Closed gogins closed 6 years ago

gogins commented 6 years ago

For example, using https://github.com/genbattle/dkm or OpenCV.

There is also https://www.npmjs.com/package/ml-kmeans.

Given a run of N samples of either the random or discrete IFS algorithm, produce a score of K notes consisting of the centroids computed by the algorithm.

The samples could occupy 5 up to about GB of RAM on my notebook. The MCRM algorithm would operate on std::array<float> or <double>. The dimensions would be {instrument, time, duration, key, velocity, pan} or 6 elements for a size of 24 or 48 bytes per sample, giving at least 104,166,666 samples. For a 2,000 note score, that would be 52,083 samples per note. The algorithm clearly is feasible regarding storage. About compute time, I don't know yet.

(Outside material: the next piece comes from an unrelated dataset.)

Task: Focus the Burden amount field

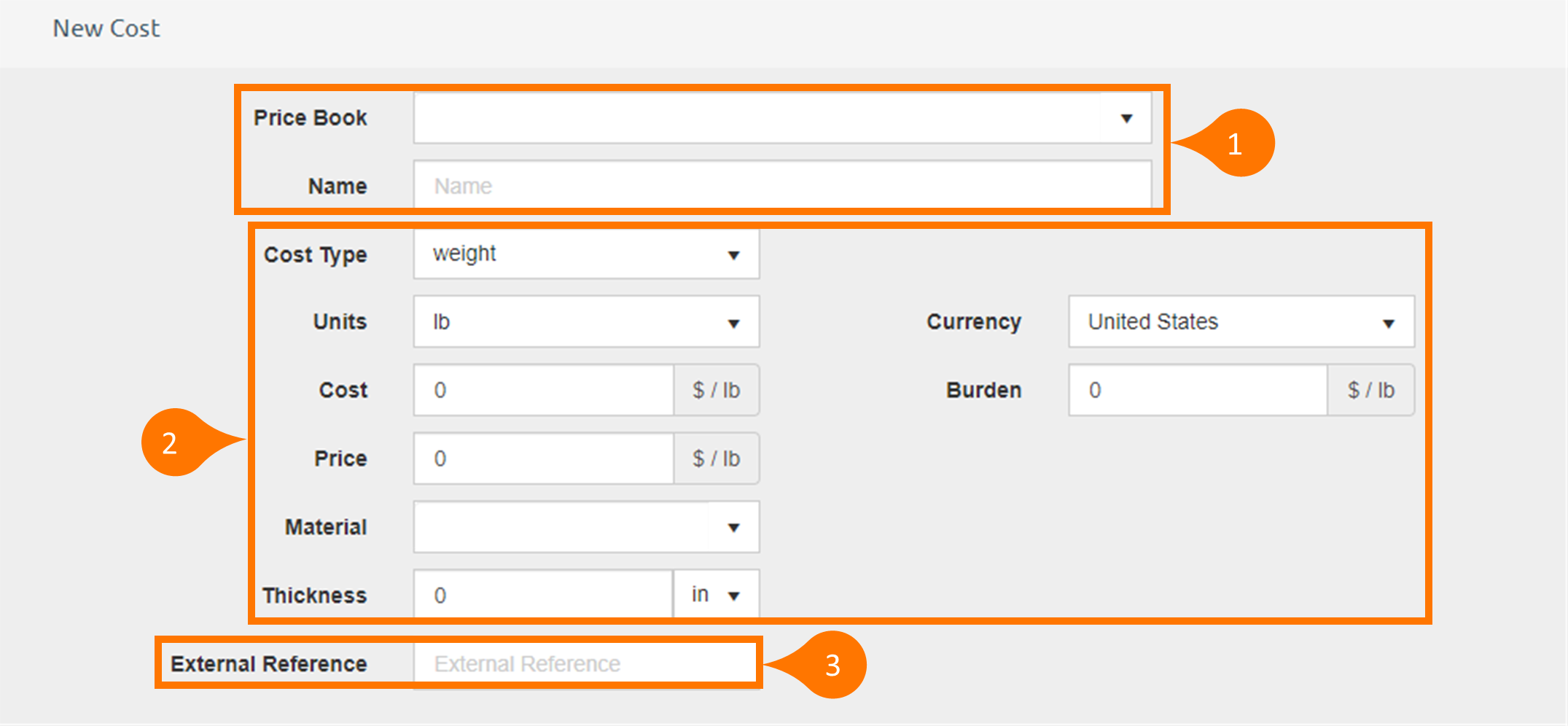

This should be done both for score space (plain notes) and for fractal interpolation in chord spaces.

The csound::Event class will need a copy constructor for std::array<>.

This approach should remove a good chunk of hackishness from my general approach.

Finally solved it!

gogins commented 6 years ago

Lo and behold, it works pretty much out of the box. To do:

gogins commented 6 years ago

Time is going to be an issue, but not I think insuperable.

gogins commented 6 years ago

We have for 2,000 notes:

KMeansMCRM::random_algorithm:     0.039 seconds.
KMeansMCRM::means_to_notes...
dkm::kmeans_lloyd...
dkm::kmeans_lloyd:  2710.647 seconds.
KMeansMCRM::means_to_notes:  2710.647 seconds.
KMeansMCRM::generate:  2710.686 seconds.

which is 45 minutes. Much longer than I normally tolerate, but still better than the old days.

gogins commented 6 years ago

With this:

    mcrm.sample_count = 20000000;
    mcrm.means_count =       200;

We do not get the best possible approximation to the fractal, as shown by opening the generated MIDI file in a piano roll editor. The heavier density in some places seems to "pull" means towards those places. This is a pretty big number of samples, but the notes along the base of the Sierpinski triangle differ by a semitone in places.

screenshot from 2018-08-18 13-24-24

This obviously is not good enough.

gogins commented 6 years ago

It looks like the deterministic algorithm will be best after all, if it can be redone to take into account overlapping points and the need for numerical approximation. Right now I am just trying the KMeansMCRM using the deterministic algorithm to see if that behaves differently.

It does not, but the plain old MCRM works just fine.

screenshot from 2018-08-18 13-50-52

This obviously works much better... I spent some time but I learned something.